##### Texto para leitura

Premium A Liga dos fracos salários e das altas comissões

A Liga dos fracos salários e das altas comissões

Enquanto lá fora as diferenças médias entre os que pagam menos e os que pagam mais será de um para três, em Portugal esse fosso alarga-se escandalosamente

Na última crónica desfiz o mito de que em Portugal se paga pouco aos jogadores. De facto, paga-se muito nos três mais poderosos, mais do que eles deveriam pagar, ao nível do estrato superior da Europa, onde apenas 20 a 25 colossos pagam bem mais que Benfica, Porto e Sporting.

##########
##### Linhas fornecidas

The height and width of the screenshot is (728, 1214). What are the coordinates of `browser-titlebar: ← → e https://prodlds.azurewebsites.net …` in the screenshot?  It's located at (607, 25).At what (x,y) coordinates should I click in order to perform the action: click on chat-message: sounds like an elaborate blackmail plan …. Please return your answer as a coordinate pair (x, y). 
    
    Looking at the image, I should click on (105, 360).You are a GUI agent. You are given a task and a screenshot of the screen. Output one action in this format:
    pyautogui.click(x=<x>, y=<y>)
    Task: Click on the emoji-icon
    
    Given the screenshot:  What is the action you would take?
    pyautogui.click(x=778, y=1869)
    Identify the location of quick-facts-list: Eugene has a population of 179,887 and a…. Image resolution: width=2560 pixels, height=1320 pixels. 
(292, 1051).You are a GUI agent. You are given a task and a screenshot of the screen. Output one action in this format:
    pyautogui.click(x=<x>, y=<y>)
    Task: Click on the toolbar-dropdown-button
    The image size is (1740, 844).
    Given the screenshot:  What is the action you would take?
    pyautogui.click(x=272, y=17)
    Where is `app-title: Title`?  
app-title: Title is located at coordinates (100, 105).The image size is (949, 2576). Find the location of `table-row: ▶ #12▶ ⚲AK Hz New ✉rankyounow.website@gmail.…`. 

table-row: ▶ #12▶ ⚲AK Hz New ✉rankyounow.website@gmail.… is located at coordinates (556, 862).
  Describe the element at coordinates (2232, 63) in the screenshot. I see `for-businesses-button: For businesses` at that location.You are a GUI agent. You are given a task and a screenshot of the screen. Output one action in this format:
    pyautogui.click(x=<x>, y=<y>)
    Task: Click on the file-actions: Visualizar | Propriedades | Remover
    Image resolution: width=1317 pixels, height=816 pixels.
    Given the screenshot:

##########

Tarefas propostas
A – Transcreva fielmente o trecho do texto sobre salários e comissões que começa em "Premium A Liga dos" e termina em "Porto e Sporting.".
B – De acordo com o texto sobre salários e comissões, quantos colossos do estrato superior da Europa pagam bem mais do que os três clubes portugueses mais poderosos?
C – Enumere todos os clubes mencionados pelo nome no texto sobre salários e comissões.

Respostas às tarefas
A –
Premium A Liga dos fracos salários e das altas comissões

A Liga dos fracos salários e das altas comissões

Enquanto lá fora as diferenças médias entre os que pagam menos e os que pagam mais será de um para três, em Portugal esse fosso alarga-se escandalosamente

Na última crónica desfiz o mito de que em Portugal se paga pouco aos jogadores. De facto, paga-se muito nos três mais poderosos, mais do que eles deveriam pagar, ao nível do estrato superior da Europa, onde apenas 20 a 25 colossos pagam bem mais que Benfica, Porto e Sporting.

B – Apenas 20 a 25.

C – Benfica, Porto e Sporting.